# [Text segment]
- Born: Walter Bell Denny United States
- Occupations: Art historian Educator
- Spouse: Alice Robbins
- Children: 1 (Matthew)

Academic background
- Alma mater: Oberlin College Harvard University
- Thesis: The Ceramics of the Mosque of Rüstem Pasha and the Environment of Change (1971)

Academic work
- Discipline: Art history
- Sub-discipline: Islamic art
- Institutions: University of Massachusetts Amherst
- Website: wbdenny.com

= Walter B. Denny =

American art historian

Walter Bell Denny is an American art historian and educator. A scholar of Islamic art, Denny is a University Distinguished Professor of Art History at the University of Massachusetts Amherst.

==Career==
Denny graduated cum laude from Oberlin College with a B.A. in 1964. He received a Ph.D. in Art History from Harvard in 1971. His revised doctoral dissertation was published as The ceramics of the Mosque of Rüstem Pasha and the environment of change in 1977.

Denny has taught at the University of Massachusetts Amherst since 1970, and was named University Distinguished Professor of Art History in 2014. Throughout his career, Denny has been a scholar of Islamic art, studying such subjects as the Rüstem Pasha Mosque and the Saz style. He became emeritus in 2023.

# [Data]
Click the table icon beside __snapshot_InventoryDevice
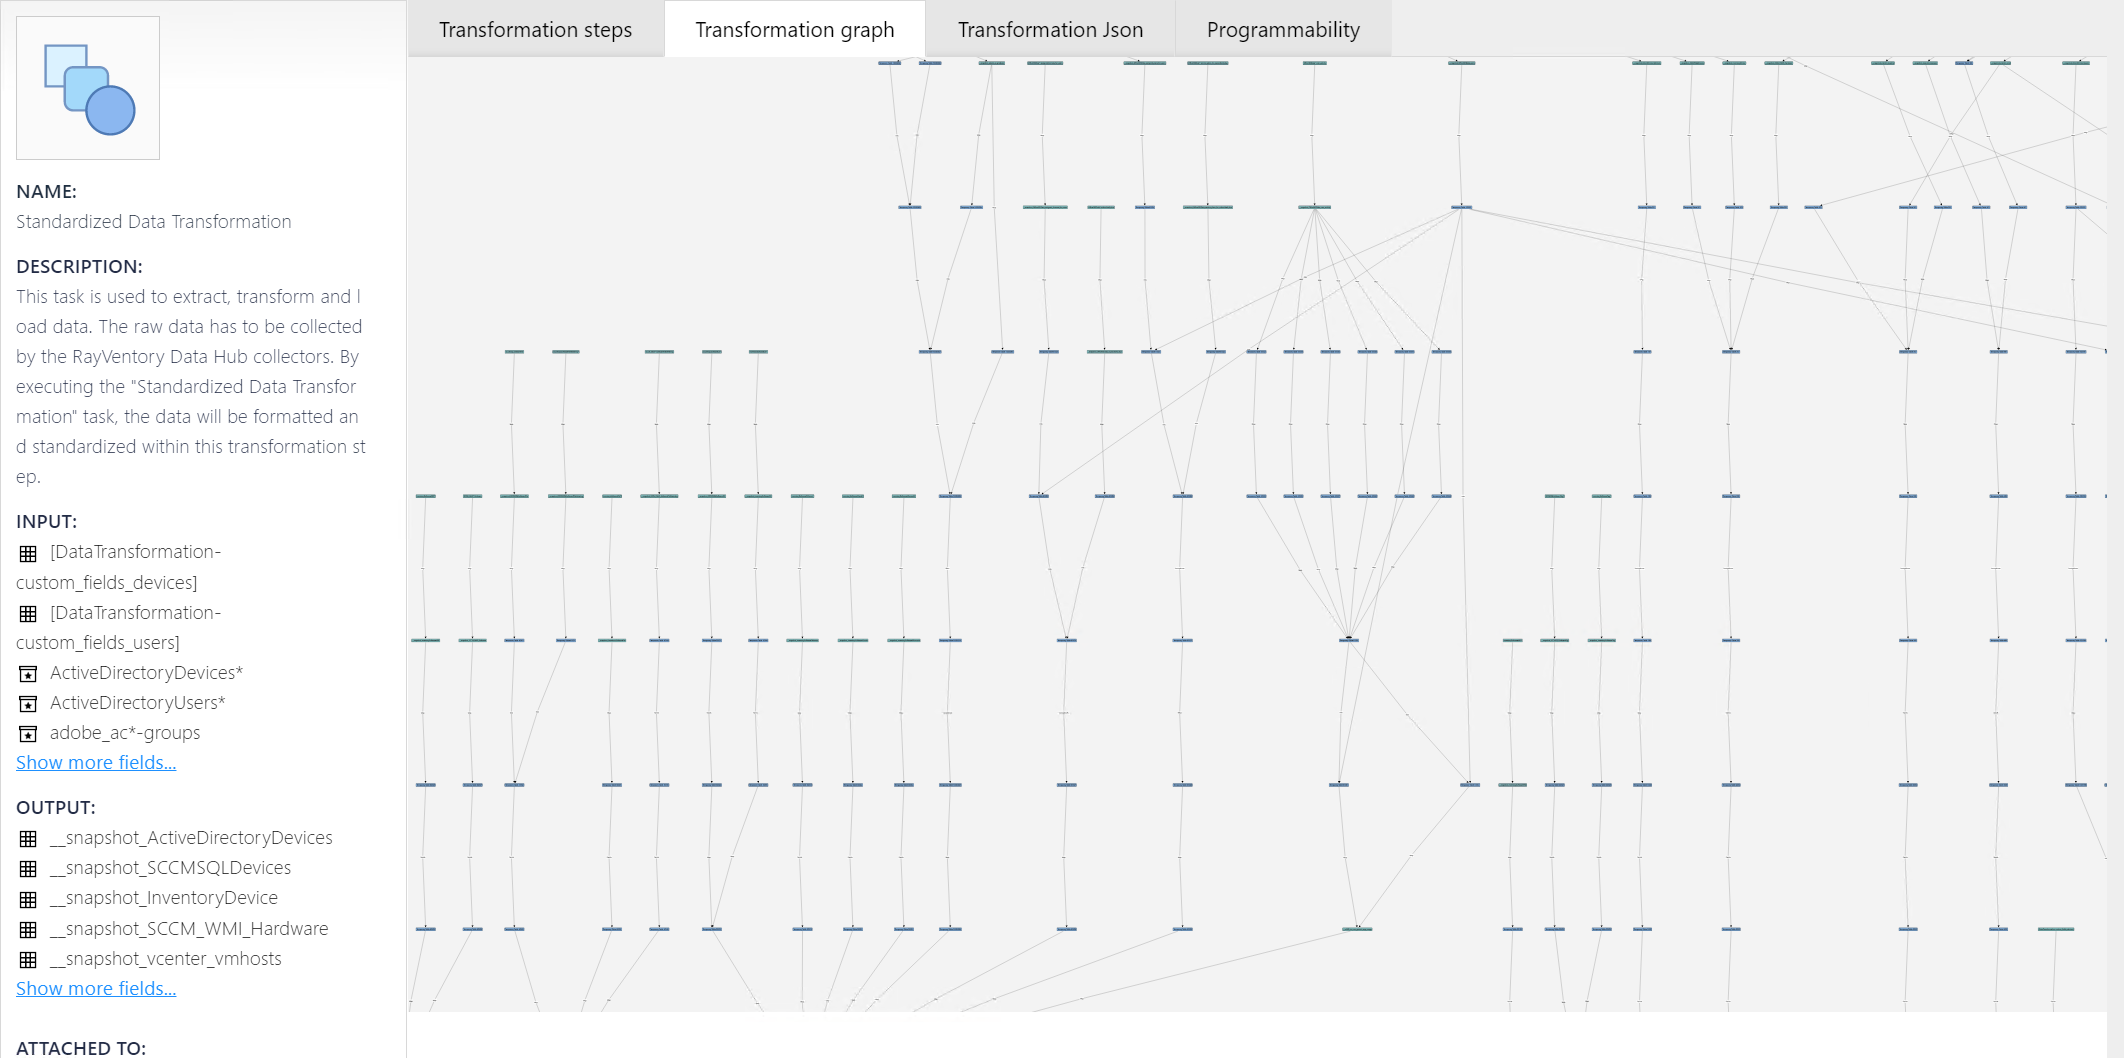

---

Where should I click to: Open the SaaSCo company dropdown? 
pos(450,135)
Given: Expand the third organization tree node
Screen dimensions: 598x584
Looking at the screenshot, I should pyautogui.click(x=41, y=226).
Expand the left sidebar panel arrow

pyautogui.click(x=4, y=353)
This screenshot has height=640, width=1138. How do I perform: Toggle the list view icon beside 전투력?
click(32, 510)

--

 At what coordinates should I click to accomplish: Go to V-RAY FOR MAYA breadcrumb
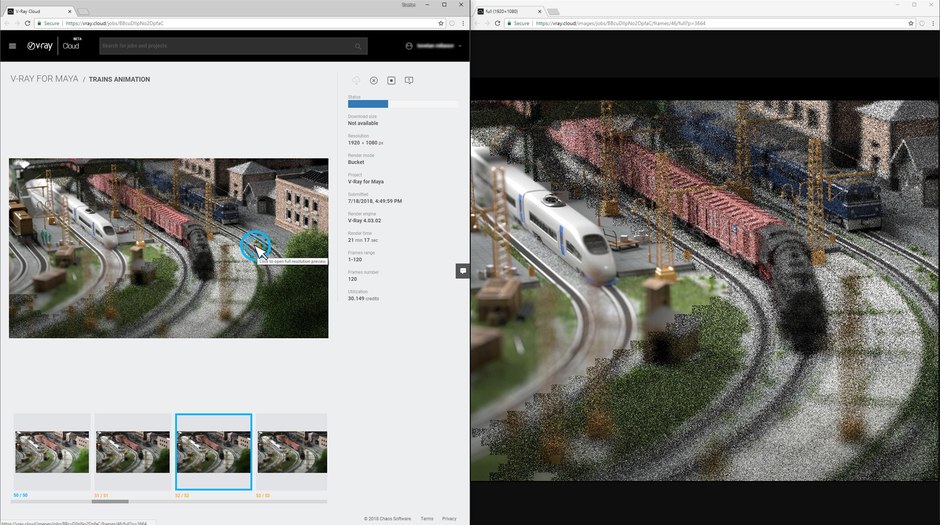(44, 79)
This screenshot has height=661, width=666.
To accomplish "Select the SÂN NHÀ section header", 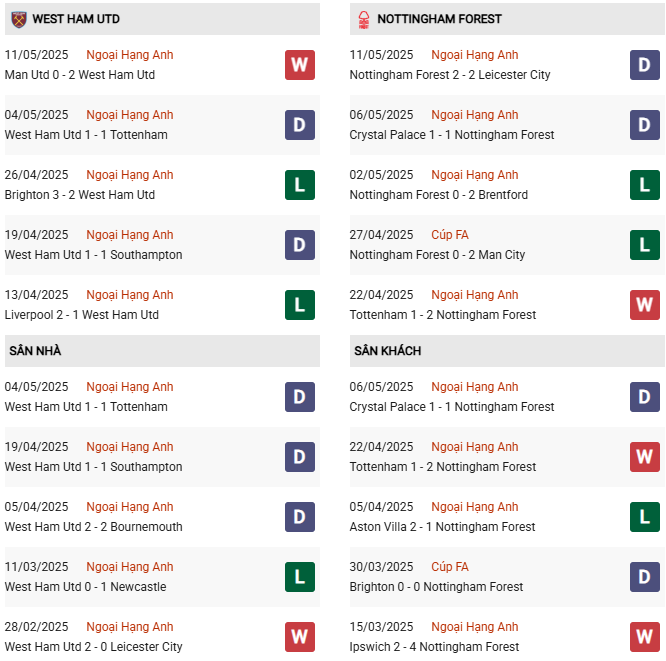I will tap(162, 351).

# [Written tasks]
[a] Answer these questions using the Walter B. Denny article:
(i) In what year did Denny receive his B.A. from Oberlin College?
(ii) In what year was his revised doctoral dissertation published?
(iii) In what year did he become emeritus?
[b] Locate each line in the records that contains the word "height", and copy those lines in full.

# [The solutions]
[a]
(i) 1964
(ii) 1977
(iii) 2023

[b]
This screenshot has height=640, width=1138. How do I perform: Toggle the list view icon beside 전투력?
This screenshot has height=661, width=666.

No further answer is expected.